From when the former president, Dr. Pan-Chyr Yang announced his resignation, there has been continuing controversy over the selection of a new president for the university. The university has many schools and departments and great academics and from the selection of members of the presidential selection committee to the background of each of the presidential candidates, one can see the shadow of factional struggles. For example, Kuan Chung-ming, the candidate who is currently awaiting the stamp of approval from the Ministry of Education, previously served in the Kuomintang cabinet, and his words and work style mark him as quite distant from the Democratic Progressive Party (DPP), which is currently in power.
However much factional opposition occurs during the selection process, this should end when the results of the selection are reached. Who would have imagined that the announcement of the results would only trigger an even bigger furor. First a legislator expressed their concerns that Richard Tsai, the chair of Taiwan Mobile -- a company for which Kuan serves as an independent director -- was on the selection committee, but no declaration to this effect had been made by either of them in advance of the selection in violation of a possible conflict of interest; Later, there were also rumours that Kuan may have plagiarized the work of a masters' student in one of his papers. These concerns, were deliberated over at a selection committee meeting at the end of January and Kuan's eligibility for selection was confirmed "without doubt", but from this point onward, the Ministry of Education, which is tasked with the final appointment procedure has failed to complete this step, postponing it continually.
The Ministry of Education Decides Who Can Be a University President in Taiwan
According to the regulations of Taiwan's University Act, to appoint the president of a national (public) university, the school should organize a president select committee and after they have selected a candidate through a public procedure, the Ministry of Education or the local government to which it belongs should finalize the appointment. In the case of the selection of the National Taiwan University president, the committee was organized in July of last year, and publicly launched the selection process on Aug. 1; there were eight candidates in the end, including Kuan, and after a whole series of selection proceedings, including school management presentations and interviews with members of the selection committee, Kuan was chosen as the final candidate. In other words, at least on the surface, there were no irregularities in the functioning of the select committee, but the Ministry of Education, which has the right to finalize the appointment, clearly did not agree with the result.
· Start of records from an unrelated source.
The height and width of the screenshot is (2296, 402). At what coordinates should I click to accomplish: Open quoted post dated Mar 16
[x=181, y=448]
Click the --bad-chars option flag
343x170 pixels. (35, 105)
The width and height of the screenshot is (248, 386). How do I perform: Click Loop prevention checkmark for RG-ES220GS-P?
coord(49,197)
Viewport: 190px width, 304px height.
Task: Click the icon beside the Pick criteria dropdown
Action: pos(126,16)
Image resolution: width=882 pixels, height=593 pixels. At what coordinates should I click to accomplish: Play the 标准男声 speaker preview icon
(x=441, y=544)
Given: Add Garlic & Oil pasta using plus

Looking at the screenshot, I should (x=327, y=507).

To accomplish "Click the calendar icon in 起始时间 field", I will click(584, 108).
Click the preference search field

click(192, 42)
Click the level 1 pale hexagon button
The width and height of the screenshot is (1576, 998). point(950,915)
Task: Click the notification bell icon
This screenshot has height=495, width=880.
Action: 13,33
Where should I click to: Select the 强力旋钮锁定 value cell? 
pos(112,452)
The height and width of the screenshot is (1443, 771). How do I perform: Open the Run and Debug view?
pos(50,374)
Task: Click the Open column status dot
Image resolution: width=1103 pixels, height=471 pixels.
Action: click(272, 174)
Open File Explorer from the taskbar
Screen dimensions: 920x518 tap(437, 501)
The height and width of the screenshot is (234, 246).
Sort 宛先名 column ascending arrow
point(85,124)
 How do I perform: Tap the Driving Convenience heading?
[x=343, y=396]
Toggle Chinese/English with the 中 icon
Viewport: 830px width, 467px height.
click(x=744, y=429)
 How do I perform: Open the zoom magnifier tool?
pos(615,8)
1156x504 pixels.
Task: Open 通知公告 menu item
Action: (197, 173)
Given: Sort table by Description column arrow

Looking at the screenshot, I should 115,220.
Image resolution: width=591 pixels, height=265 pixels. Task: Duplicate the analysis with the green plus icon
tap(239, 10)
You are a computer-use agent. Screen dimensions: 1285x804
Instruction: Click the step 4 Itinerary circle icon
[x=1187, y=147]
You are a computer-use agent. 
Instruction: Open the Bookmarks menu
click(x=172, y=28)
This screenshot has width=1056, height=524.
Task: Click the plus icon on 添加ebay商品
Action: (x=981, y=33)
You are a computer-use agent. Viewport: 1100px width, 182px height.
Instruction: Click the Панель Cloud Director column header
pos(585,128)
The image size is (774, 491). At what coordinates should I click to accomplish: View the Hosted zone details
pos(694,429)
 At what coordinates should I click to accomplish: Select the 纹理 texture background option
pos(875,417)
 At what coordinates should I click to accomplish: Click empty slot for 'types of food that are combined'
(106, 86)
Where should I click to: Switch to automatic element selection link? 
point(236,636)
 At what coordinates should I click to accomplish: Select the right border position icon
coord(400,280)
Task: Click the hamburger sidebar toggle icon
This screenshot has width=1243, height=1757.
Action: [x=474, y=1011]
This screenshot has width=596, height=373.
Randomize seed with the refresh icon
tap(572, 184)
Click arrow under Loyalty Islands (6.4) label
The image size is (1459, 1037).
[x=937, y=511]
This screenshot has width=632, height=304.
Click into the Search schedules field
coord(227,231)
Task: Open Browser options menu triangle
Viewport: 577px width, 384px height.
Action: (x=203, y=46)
The crux of the issue is who really has final say in the appointment of a university president? There was a similar controversy over the selection of National Taiwan University president back in 2005. At the time, the candidate who received the most votes at the selection committee was Yeong-Bin Yang, followed by Lee Si-Chen. This was sent off to the Ministry of Education, however the ministry appointed Lee Si-Chen despite the fact that he received less votes. To put an end to this kind of problem, in later selection processes for university presidents only the candidate with the highest number of votes was submitted to the Ministry of Education. This was aimed at limiting the space for administrative discretion and to ensure that the committee would be put to full use. Who would have thought that 12 years later, the Ministry of Education would push the limits even further.
What is concerning is that there is no legal recourse to hold the Ministry of Education to account for this behaviour. This is because of one little word in the University Act, "appoint", which makes a lie of the autonomy of universities. As the power to appoint lies with the Ministry of Education, however many perfect candidates the select committee decide on, they can only be appointed after they get the nod from the Ministry of Education. However, while the composition of the selection committee, the minutes of their internal meetings and even the selection procedure is all in the public domain, the Ministry of Education continues to postpone the appointment procedure only on the basis that they need more information on the minutes of the meetings and how the decision was made.
Are Taiwanese Universities Autonomous Only in Name?
Strictly speaking, this reason is no reason at all. First of all, there were three representatives of the Ministry of Education on the selection committee, one of whom was the Ministry's Vice Minister for Government Affairs Leehter Yao. If all three of these committee members attended all of the selection meetings themselves, they would be able to point to irregularities or illegal behaviour in the selection process; So if they are only pointing to problems with the selection process after the final selection has been made, the blame must surely rest with these three representatives.
Secondly, if flaws in the selection process really did constitute discipline violations, the Ministry of Education should be proactive in sending the resolution back to the committee, and demanding that the university re-initiate selection proceedings, and not leave things in limbo.
Whatever the result of the selection controversy is, it's really the Ministry of Education that should reflect on their role. If they empower the selection committee to pick a president, then the Ministry of Education's role should really just be to rubber stamp the selection; unless there is some clear violation in the selection process there is no reason to delay the appointment of the president. Given that even the selection of a university president depends on the Ministry of Education giving the nod, how can anyone say that Taiwan universities operate with autonomy?